▶ [PASSAGE SHOWN]

..........

Johan Zoffany, The Portraits of the Academicians of the Royal Academy, 1771-2. Own photograph.

In 1764, Zoffany was introduced to George III and Queen Charlotte who liked his meticulous painting style.  His earliest Royal portraits are striking conversation pieces showing the domestic aspect of the court.  The portraits show the Royals relaxed; the works are memorable and real.  Zoffany’s career flourished and he was in much demand.

Royal Portraits at the RA. Own photograph.

The same year, Zoffany purchased Stile House near Chiswick, situated near to the Estate of John Stuart, Third Earl of Bute.  Accounts of how they met vary greatly but John Stuart was a significant painter and collector and had commissioned Zoffany the previous year.  These are the works that I mentioned at the start – a gorgeous pair of portraits of the children of the Third Earl of Bute.  It is in this sort of work, his informal domestic or landscape scenes, that we really see how great Zoffany is.  The paintings are the same size and each is dominated by a tree against a low horizon with the figures in a broadly triangular grouping.   The tree, which was common in Zoffany’s landscapes, helps to root the sitters in the space as well as providing symbolic overtones of the family tree.  The works share a touch of playfulness; the painting of the boys emphasises important masculine qualities and pursuits appropriate to their future as leaders or heroes.   The work concentrates on themes of elite masculine privileges.  The image of the girls, however, is more feminine in style showing ideas of responsibility.  The girls are engaged in activities that suggest their nurturing and motherly qualities.  The wall label here is far too low, or maybe these boots are far too high, but it is very rare that I have to bend down to read something.

..........

[Pixel coordinate grounding data]
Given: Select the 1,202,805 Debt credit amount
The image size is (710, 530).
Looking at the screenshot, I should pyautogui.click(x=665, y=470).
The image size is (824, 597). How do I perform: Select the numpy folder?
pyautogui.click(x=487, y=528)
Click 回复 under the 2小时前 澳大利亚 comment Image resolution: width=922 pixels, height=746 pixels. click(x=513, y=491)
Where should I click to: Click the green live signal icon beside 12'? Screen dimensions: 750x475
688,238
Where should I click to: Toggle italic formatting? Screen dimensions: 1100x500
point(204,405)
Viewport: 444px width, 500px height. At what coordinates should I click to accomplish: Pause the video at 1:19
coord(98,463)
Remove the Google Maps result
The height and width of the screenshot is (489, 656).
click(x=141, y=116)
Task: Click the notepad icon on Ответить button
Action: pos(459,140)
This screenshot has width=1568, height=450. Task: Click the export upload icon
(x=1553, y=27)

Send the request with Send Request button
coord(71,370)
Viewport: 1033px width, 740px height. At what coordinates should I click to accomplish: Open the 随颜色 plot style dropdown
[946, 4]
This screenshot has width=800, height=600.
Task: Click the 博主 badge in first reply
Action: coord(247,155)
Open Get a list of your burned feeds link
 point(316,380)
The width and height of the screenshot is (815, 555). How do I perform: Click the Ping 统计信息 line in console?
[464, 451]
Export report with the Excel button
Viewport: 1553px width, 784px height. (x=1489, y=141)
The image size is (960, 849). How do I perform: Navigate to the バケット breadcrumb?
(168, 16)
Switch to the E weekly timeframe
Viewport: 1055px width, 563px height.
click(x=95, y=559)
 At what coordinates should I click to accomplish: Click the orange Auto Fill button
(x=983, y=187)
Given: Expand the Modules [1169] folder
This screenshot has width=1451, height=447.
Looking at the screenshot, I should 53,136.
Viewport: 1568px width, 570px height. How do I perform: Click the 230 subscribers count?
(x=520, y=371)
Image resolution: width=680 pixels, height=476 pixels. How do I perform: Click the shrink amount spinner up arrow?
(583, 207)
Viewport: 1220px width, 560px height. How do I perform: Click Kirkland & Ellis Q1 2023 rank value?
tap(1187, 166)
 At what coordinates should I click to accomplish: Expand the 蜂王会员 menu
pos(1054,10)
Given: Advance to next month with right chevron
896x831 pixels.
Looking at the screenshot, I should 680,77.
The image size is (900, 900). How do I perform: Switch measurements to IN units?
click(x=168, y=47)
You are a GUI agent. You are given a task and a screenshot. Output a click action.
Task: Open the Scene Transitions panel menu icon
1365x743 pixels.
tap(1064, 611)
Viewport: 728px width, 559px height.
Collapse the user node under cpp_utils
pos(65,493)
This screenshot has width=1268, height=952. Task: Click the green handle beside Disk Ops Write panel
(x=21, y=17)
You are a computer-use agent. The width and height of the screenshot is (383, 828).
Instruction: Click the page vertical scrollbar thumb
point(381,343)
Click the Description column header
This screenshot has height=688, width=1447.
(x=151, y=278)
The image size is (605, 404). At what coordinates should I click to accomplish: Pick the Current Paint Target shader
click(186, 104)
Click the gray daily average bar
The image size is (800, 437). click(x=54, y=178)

..........

▶ [TASK LIST]
[1] In the text on Zoffany, rewrite the part that opens with the words containing "Johan Zoffany, The" and closes with "in much demand.", putting "precise" in place of "meticulous".
[2] Turn the paragraph of the text on Zoffany that begins "The same year, Zoffany purchased" into a short list that keeps its main facts.
[3] Write what comes next in the text on Zoffany, picking up after its final sentence.
The records come from a separate source.

▶ [RESPONSE LIST]
[1]
Johan Zoffany, The Portraits of the Academicians of the Royal Academy, 1771-2. Own photograph.

In 1764, Zoffany was introduced to George III and Queen Charlotte who liked his precise painting style.  His earliest Royal portraits are striking conversation pieces showing the domestic aspect of the court.  The portraits show the Royals relaxed; the works are memorable and real.  Zoffany’s career flourished and he was in much demand.

[2]
- The same year, Zoffany bought Stile House near Chiswick, close to the estate of John Stuart, Third Earl of Bute.
- Accounts of how the two met vary; Stuart, a significant painter and collector, had commissioned Zoffany the year before.
- The commission produced a pair of portraits of the Earl's children, the kind of informal domestic or landscape scene in which Zoffany's greatness shows most.
- Both paintings are the same size, and each is dominated by a tree against a low horizon, with the figures in a broadly triangular grouping.
- The tree roots the sitters in the space and suggests the family tree.
- Both works have a touch of playfulness.
- The painting of the boys emphasizes masculine qualities, pursuits and elite privileges suited to future leaders or heroes.
- The painting of the girls is more feminine and shows ideas of responsibility through nurturing, motherly activities.
- The wall label is placed so low that the writer had to bend down to read it, which rarely happens.

[3]
Johan Zoffany, Three Sons of John, Third Earl of Bute and Three Daughters of John, Third Earl of Bute, 1763-4. Own photograph.

Until this point the wall colours had varied so frequently that parts of the gallery resembled a darkened rainbow but from here on in the lighting improves and the gallery aesthetic seems more coherent.  Don’t get me wrong, this is a stunning exhibition of works by a stunning painter and the exhibition is uplifting.  Zoffany travelled extensively throughout his life and the penultimate room looks at his passage to India and the six years he spent there from Spring 1783; he had an astounding interest in global commerce and was always on the move.

A Passage to India. Own photograph.

This exhibition is long overdue as Tate Britain cancelled their planned Zoffany show in 2010, worried that there wouldn’t be enough public interest.  Zoffany may not have the fame of Reynolds, Gainsborough or Hogarth but he is a fascinating artist whose life deserves the attention it is now receiving.  He may well always be an outsider but maybe it is this that should interest us the most.   The journalist with me yesterday morning was not a Zoffany fan but I was not deterred by his initial despondency and I’m pleased to say that, partly thanks to my infectious enthusiasm, by the end of the exhibition he was a convert.

Zoffany’s works are about human behaviour, covering all aspects of 18th century society.  Not enough people know about Zoffany but through these 60 or so paintings and a selection of drawings and prints it becomes easy to argue his importance to the artistic culture and heritage of the 18th century.  The catalogue is a beautifully designed book providing an in-depth look at his career.

I came out feeling calmer and ready to tackle the day, immersed into Zoffany’s 18th century society.

Johan Zoffany RA: Society Observed is at the Royal Academy from Saturday 10th March until 10th June 2012, www.royalacademy.org.uk.